### Exercise objective
Two lines mark the range in the entries below: the one holding "Visit the tnscatterbrain" and the one holding "Given: Select the Manchester City club crest". Set down those two and all lines between them, exactly.

### Supplied data

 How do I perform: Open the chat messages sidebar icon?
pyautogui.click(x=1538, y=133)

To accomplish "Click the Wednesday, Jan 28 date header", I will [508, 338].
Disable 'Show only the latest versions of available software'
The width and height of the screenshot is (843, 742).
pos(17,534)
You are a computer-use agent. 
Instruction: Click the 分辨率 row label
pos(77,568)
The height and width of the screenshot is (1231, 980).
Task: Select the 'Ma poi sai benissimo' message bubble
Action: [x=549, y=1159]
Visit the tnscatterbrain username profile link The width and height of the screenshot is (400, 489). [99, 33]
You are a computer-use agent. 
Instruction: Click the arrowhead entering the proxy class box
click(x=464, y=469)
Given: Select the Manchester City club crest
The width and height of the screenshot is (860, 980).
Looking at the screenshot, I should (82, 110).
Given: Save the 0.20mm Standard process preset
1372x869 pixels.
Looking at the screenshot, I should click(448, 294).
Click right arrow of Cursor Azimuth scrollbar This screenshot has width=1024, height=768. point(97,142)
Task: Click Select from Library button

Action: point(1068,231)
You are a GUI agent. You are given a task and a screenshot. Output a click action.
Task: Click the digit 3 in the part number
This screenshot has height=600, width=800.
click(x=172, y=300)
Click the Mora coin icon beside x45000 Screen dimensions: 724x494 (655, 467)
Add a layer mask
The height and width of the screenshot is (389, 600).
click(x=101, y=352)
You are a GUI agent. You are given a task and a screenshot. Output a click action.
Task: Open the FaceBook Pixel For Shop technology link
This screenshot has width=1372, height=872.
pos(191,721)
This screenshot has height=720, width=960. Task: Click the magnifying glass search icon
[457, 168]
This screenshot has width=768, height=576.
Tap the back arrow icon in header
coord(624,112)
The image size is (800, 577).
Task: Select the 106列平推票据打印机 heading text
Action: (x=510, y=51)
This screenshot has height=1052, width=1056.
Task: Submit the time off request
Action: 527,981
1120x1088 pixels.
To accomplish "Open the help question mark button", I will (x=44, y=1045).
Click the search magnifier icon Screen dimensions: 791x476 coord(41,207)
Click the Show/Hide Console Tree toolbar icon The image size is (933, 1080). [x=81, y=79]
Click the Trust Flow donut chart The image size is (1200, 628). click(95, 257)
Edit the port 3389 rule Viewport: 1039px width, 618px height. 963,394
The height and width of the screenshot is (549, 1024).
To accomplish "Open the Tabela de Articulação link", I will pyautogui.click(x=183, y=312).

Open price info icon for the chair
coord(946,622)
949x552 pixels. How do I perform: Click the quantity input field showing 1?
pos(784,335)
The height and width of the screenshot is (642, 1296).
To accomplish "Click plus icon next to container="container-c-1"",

### Result of the task
Visit the tnscatterbrain username profile link The width and height of the screenshot is (400, 489). [99, 33]
You are a computer-use agent. 
Instruction: Click the arrowhead entering the proxy class box
click(x=464, y=469)
Given: Select the Manchester City club crest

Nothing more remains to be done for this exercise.